Coleta is a village in Whiteside County, Illinois, United States. As of the 2020 census, Coleta had a population of 167.
==Geography==
Coleta is located at (41.905566, -89.805016).

According to the 2010 census, Coleta has a total area of 0.6 sqmi, all land.

==Demographics==

As of the census of 2000, there were 155 people, 60 households, and 45 families residing in the village. The population density was 341.0 PD/sqmi. There were 71 housing units at an average density of 156.2 /sqmi. The racial makeup of the village was 96.77% White, 1.29% African American, 0.65% Native American, and 1.29% from two or more races. Hispanic or Latino of any race were 3.23% of the population.

There were 60 households, out of which 36.7% had children under the age of 18 living with them, 61.7% were married couples living together, 10.0% had a female householder with no husband present, and 25.0% were non-families. 20.0% of all households were made up of individuals, and 5.0% had someone living alone who was 65 years of age or older. The average household size was 2.58 and the average family size was 3.00.

In the village, the population was spread out, with 27.1% under the age of 18, 5.2% from 18 to 24, 27.7% from 25 to 44, 26.5% from 45 to 64, and 13.5% who were 65 years of age or older. The median age was 39 years. For every 100 females, there were 101.3 males. For every 100 females age 18 and over, there were 101.8 males.

The median income for a household in the village was $40,000, and the median income for a family was $34,886. Males had a median income of $27,500 versus $20,469 for females. The per capita income for the village was $17,439. About 2.4% of families and 8.8% of the population were below the poverty line, including 5.7% of those under the age of eighteen and 7.4% of those 65 or over.

Historical population
| Census | Pop. | Note | %± |
| 1880 | 163 |  | — |
| 1920 | 174 |  | — |
| 1930 | 160 |  | −8.0% |
| 1940 | 184 |  | 15.0% |
| 1950 | 184 |  | 0.0% |
| 1960 | 197 |  | 7.1% |
| 1970 | 208 |  | 5.6% |
| 1980 | 219 |  | 5.3% |
| 1990 | 154 |  | −29.7% |
| 2000 | 155 |  | 0.6% |
| 2010 | 164 |  | 5.8% |
| 2020 | 167 |  | 1.8% |
U.S. Decennial Census

==Education==
The school district is Sterling Community Unit District 5. Sterling High School is the zoned comprehensive high school.

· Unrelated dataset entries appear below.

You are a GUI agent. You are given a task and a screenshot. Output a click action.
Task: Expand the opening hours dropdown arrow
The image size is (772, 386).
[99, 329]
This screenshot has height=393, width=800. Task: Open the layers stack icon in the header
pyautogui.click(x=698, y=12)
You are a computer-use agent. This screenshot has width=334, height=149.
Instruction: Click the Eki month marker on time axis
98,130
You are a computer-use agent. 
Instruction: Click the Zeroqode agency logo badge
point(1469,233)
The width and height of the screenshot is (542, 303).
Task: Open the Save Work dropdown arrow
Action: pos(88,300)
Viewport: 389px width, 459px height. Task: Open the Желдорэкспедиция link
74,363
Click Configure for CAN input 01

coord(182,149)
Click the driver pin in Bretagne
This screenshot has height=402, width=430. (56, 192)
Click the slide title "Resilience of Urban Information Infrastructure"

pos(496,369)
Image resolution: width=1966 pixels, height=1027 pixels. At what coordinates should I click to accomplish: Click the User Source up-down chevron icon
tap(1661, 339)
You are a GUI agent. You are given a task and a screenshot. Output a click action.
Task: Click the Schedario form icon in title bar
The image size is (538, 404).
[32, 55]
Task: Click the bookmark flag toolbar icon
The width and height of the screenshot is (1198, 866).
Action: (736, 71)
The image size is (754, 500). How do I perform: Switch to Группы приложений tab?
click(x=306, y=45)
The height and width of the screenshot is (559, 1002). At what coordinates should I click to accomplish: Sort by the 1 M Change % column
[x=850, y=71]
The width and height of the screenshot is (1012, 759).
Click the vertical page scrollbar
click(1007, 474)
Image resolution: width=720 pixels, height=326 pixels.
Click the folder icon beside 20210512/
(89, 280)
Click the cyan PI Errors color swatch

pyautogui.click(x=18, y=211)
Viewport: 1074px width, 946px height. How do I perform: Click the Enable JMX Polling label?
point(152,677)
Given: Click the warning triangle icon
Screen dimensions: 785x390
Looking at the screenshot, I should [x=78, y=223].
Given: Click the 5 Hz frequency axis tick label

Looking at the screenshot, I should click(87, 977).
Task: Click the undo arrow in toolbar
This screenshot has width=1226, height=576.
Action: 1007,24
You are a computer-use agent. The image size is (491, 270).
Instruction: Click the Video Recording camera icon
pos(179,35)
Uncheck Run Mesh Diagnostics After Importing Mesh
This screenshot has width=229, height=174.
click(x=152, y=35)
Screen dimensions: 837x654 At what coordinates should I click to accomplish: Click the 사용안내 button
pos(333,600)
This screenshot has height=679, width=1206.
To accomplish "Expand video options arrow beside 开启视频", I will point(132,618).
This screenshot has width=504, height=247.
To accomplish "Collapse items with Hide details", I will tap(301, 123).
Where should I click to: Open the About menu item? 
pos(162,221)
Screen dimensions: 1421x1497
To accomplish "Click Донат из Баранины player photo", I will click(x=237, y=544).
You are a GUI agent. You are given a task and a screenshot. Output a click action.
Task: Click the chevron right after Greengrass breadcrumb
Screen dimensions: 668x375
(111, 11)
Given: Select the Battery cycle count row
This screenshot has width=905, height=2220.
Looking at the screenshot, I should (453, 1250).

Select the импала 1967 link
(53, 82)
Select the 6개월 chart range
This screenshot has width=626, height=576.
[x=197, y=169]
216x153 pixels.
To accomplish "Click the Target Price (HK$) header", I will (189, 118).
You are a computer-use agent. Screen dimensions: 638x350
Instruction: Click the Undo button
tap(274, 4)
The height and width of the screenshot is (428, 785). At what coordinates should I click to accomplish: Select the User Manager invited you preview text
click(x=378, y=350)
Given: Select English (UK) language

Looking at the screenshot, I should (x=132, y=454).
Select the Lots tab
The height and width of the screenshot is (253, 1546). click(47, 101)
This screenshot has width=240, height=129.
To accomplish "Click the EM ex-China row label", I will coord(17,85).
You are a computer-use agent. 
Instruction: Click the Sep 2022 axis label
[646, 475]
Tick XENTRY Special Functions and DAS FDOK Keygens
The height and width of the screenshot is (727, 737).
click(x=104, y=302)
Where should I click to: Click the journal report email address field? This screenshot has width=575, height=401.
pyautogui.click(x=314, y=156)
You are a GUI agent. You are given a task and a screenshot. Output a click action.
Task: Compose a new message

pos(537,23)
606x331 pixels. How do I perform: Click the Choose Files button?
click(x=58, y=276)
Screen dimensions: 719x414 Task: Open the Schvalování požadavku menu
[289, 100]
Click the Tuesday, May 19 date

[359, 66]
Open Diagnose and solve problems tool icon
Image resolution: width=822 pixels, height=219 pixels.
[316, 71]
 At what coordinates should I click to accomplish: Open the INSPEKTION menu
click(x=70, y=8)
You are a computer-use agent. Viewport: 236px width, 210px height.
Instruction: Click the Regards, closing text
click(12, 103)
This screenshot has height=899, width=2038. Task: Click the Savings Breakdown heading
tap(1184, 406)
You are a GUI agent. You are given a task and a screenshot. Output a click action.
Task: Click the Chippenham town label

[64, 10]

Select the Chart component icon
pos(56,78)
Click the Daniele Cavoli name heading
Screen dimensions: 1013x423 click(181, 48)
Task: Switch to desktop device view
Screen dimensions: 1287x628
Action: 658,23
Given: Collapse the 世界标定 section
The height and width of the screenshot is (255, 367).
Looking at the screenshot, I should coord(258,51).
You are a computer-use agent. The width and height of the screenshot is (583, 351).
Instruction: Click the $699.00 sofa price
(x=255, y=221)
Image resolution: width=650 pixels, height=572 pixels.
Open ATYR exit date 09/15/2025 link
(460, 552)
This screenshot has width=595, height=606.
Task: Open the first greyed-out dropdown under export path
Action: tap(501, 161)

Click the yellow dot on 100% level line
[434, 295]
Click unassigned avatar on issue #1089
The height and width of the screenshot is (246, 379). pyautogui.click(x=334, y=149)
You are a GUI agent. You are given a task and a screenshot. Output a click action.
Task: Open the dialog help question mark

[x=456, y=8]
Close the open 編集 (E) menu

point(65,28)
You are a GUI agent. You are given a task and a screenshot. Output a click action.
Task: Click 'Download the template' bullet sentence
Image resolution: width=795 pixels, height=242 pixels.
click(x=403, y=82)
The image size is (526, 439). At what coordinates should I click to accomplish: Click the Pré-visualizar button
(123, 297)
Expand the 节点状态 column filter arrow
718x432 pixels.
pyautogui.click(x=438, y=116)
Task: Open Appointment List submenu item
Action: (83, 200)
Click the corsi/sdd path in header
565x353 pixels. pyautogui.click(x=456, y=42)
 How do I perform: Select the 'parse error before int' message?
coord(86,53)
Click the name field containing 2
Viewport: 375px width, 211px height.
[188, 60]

Besides the local public schools, Christ Lutheran School, located in nearby Sterling, serves students of various religious backgrounds from Milledgeville to Walnut and from Morrison to Dixon. As part of the largest network of Protestant schools in the US, CLS provides an education for students from age 3 through 8th grade.